> WHAT THIS EXERCISE ASKS
• A. In the commentary on Hillary Clinton's campaign, what does the writer say she chose as a Senator instead of taking a stand?
• B. Retype the commentary on Hillary Clinton's campaign, starting at "I kind of don't" and ending at "on her part.".

> QUOTED PASSAGE
______

Just seems funny that this would happen now in light of all the recent criticism that Clinton's campaign is too cynical and calculated.
I don't buy it.
I have so many opportunities for this country
What does that sentence even mean? I have so many opportunities for this country? Huh? It seems nonsensical and self-centered at the same time.
"You know, this is very personal for me. It's not just political, it's not just public. I see what's happening. We have to reverse it."
As a Senator Hillary Clinton had numerous opportunities to reverse what was happening, or, at the very least, to take a stand against it. She chose what was politically safe instead. Now she expects us to trust that she'll act differently if she's President?
I kind of don't buy it. I can just imagine HRC's handlers going "you need to get 28% more emotional; our focus groups show people responding well to that." and her finding some tears to put to work. Or maybe it's just tears of frustration she used in another context. As for why people run for president, I don't know. Anymore, I think anybody who actually wants to be president should probably be barred from running for the office, on the grounds that they're likely unfit to serve.
Maybe she believes passionately that she, and only she, can save the country -- but if that's so, why run such a Republicratic campaign to begin with? Why so cautiously right-of-center, why so carefully conventional? It doesn't ring true for me, this bit of rhetoric of hers, nor her emotive response. Not with how she's conducted her campaign -- it doesn't speak of passion, so much as determination on her part.
And this bit, like going from the tears straight into the talking points...

______

> SUPPLIED RECORDS
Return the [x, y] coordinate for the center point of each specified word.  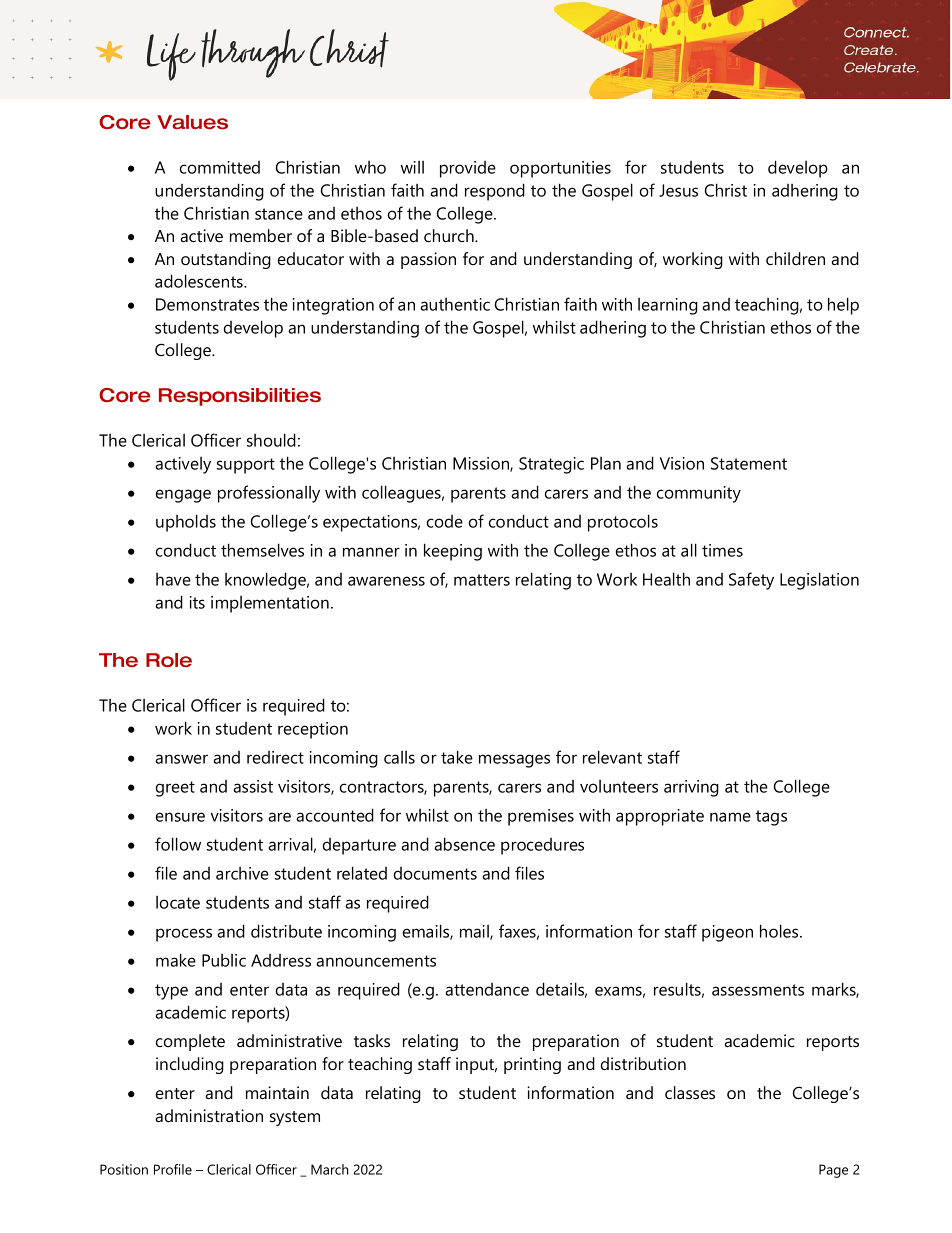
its [197, 602]
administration [209, 1115]
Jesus [678, 190]
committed [220, 167]
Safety [751, 581]
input [476, 1065]
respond [495, 192]
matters [482, 580]
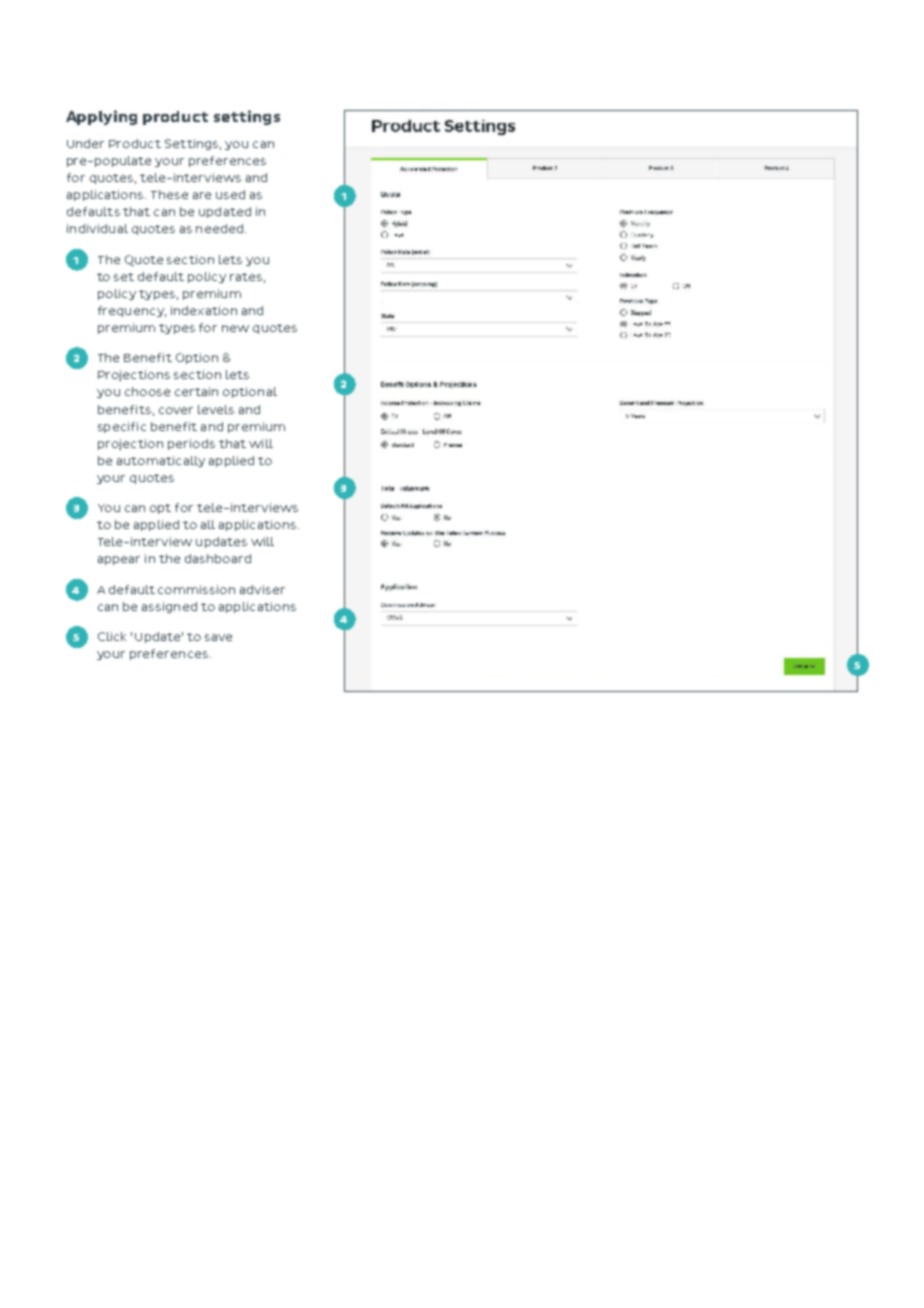  Describe the element at coordinates (176, 410) in the image. I see `cover` at that location.
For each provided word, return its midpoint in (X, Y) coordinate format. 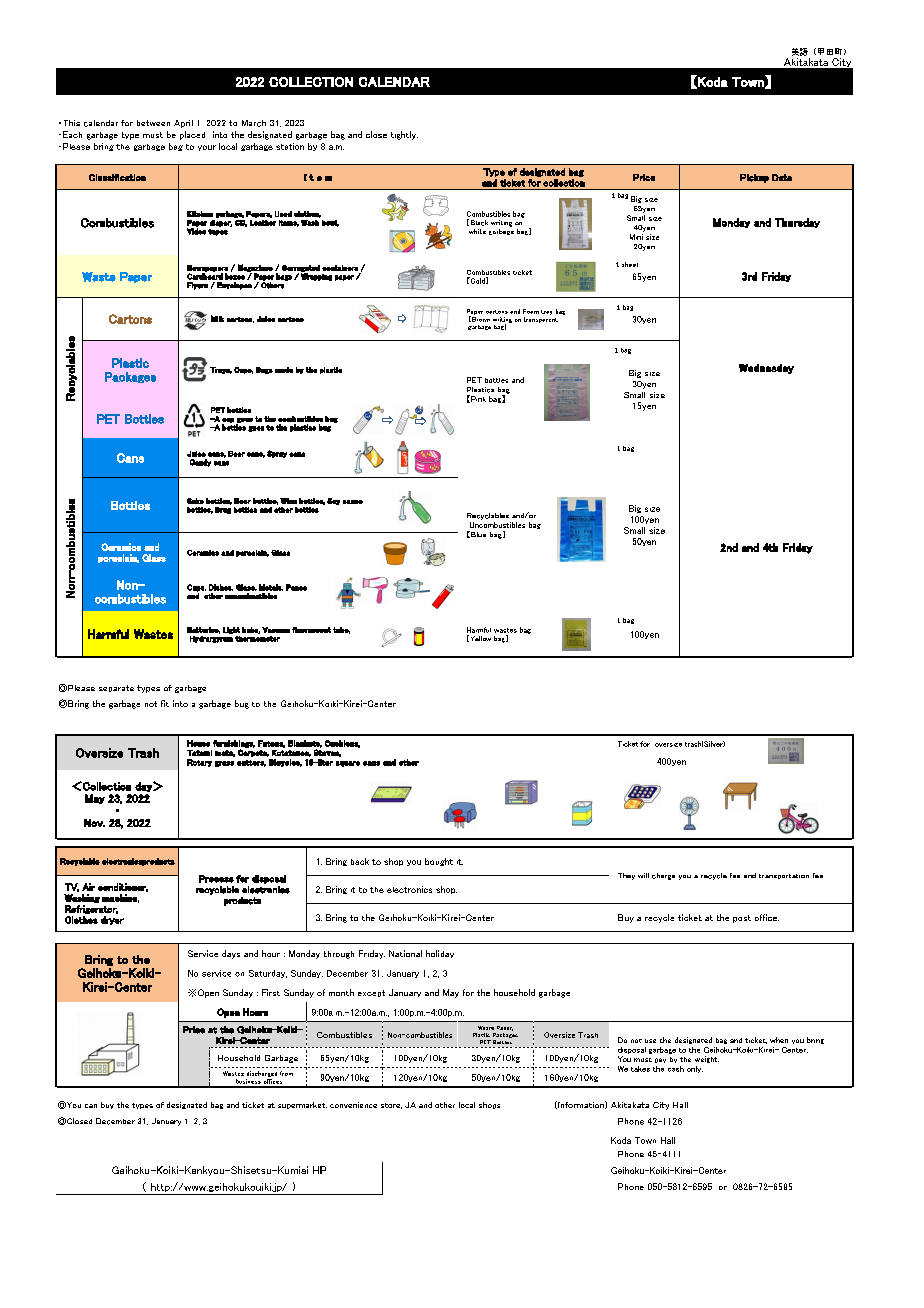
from (286, 1073)
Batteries (203, 630)
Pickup (754, 178)
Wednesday (766, 369)
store (391, 1106)
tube (341, 630)
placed (192, 135)
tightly (404, 135)
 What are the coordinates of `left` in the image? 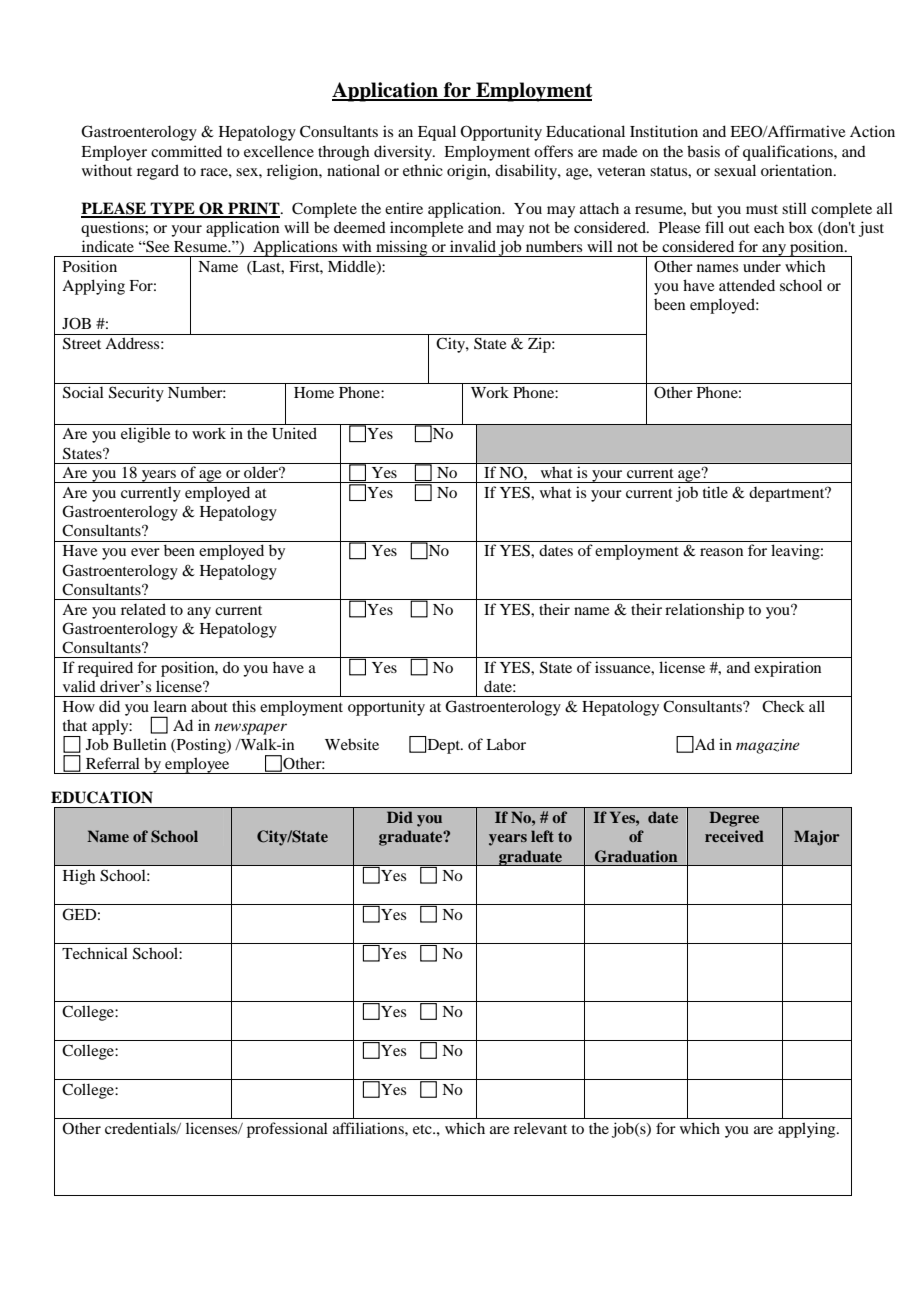 It's located at (542, 836).
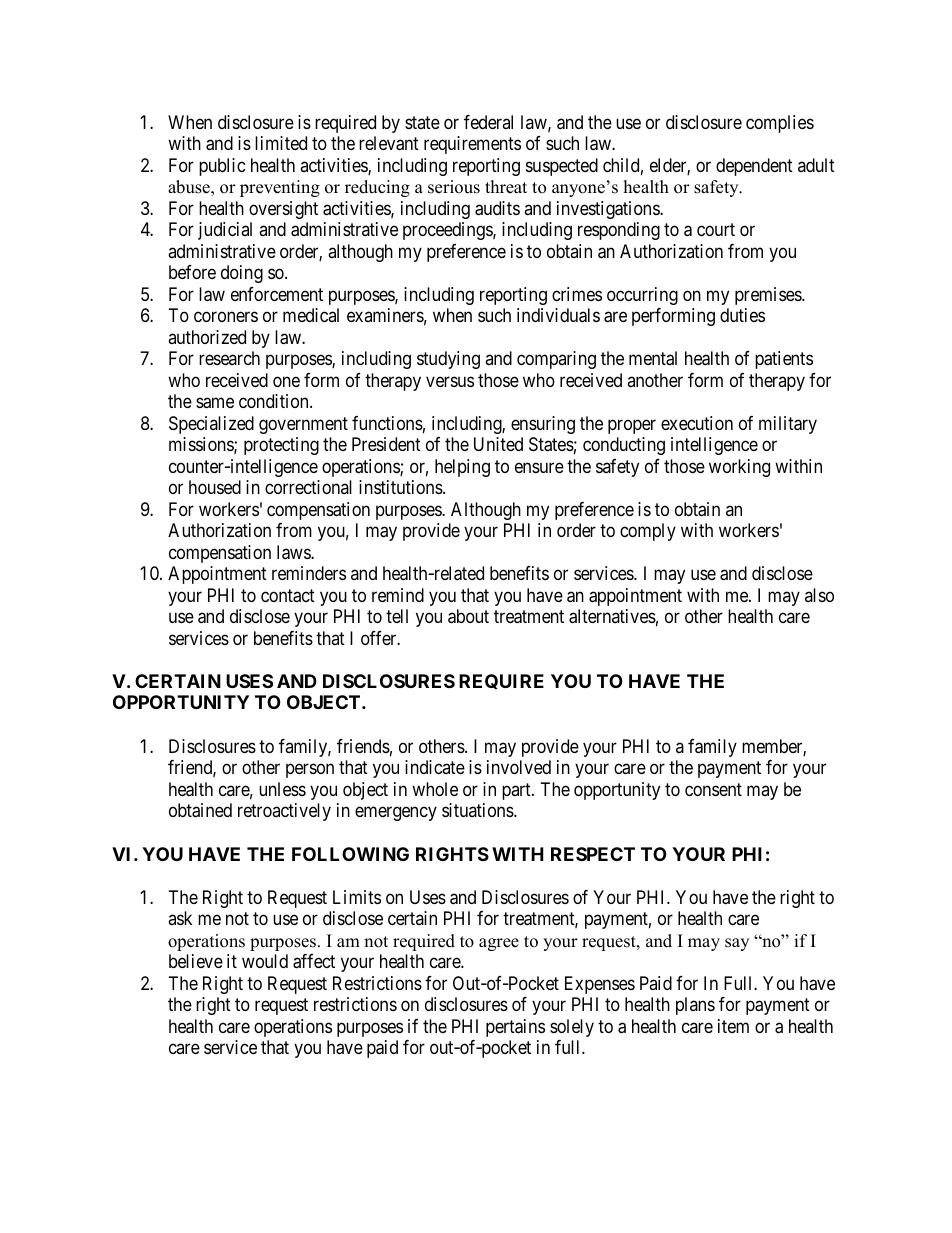  I want to click on individuals, so click(558, 315).
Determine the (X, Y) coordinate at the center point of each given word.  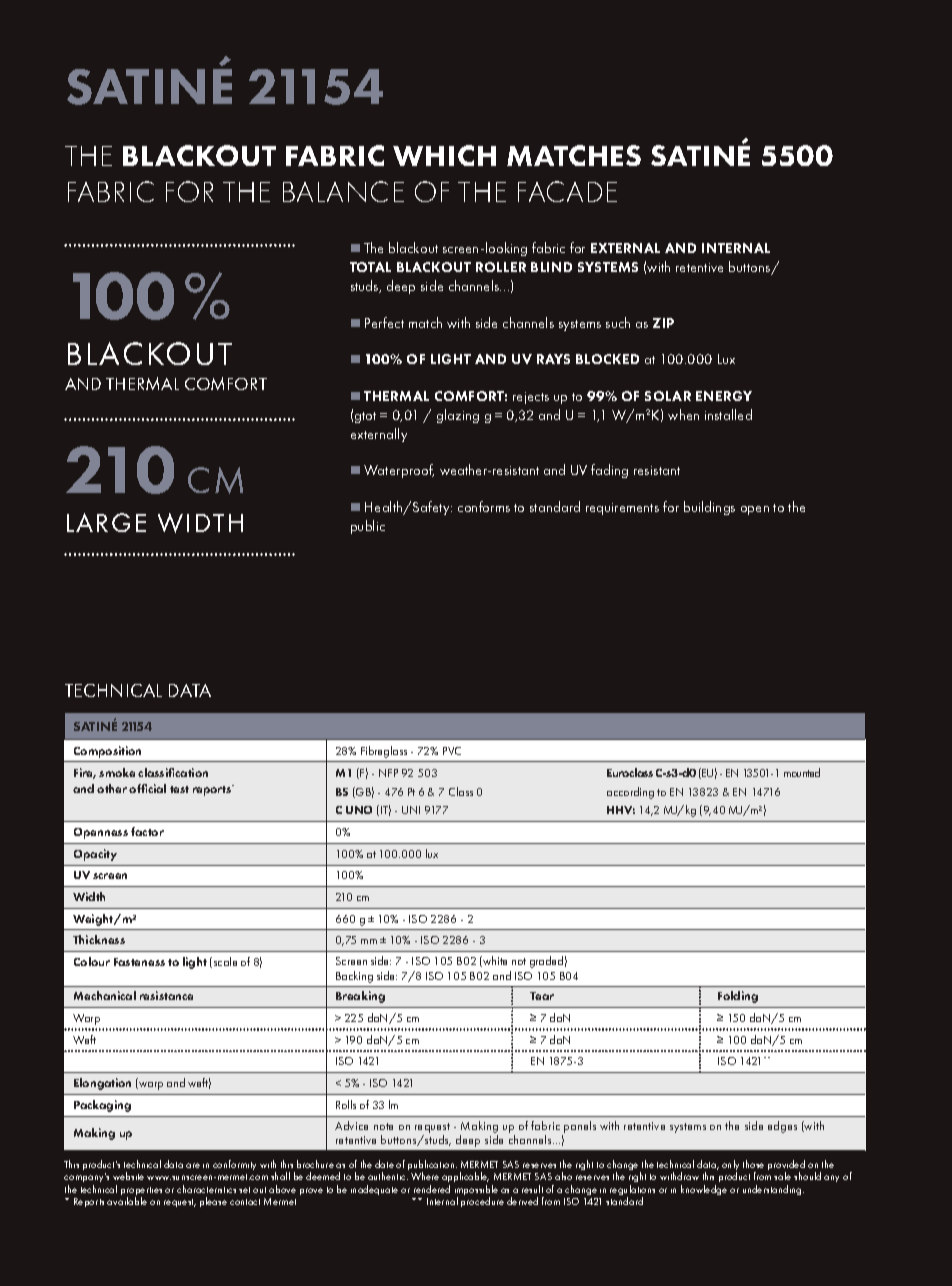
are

______

> RESPONSES BY TASK
• A. She chose what was politically safe.

• B.
I kind of don't buy it. I can just imagine HRC's handlers going "you need to get 28% more emotional; our focus groups show people responding well to that." and her finding some tears to put to work. Or maybe it's just tears of frustration she used in another context. As for why people run for president, I don't know. Anymore, I think anybody who actually wants to be president should probably be barred from running for the office, on the grounds that they're likely unfit to serve.
Maybe she believes passionately that she, and only she, can save the country -- but if that's so, why run such a Republicratic campaign to begin with? Why so cautiously right-of-center, why so carefully conventional? It doesn't ring true for me, this bit of rhetoric of hers, nor her emotive response. Not with how she's conducted her campaign -- it doesn't speak of passion, so much as determination on her part.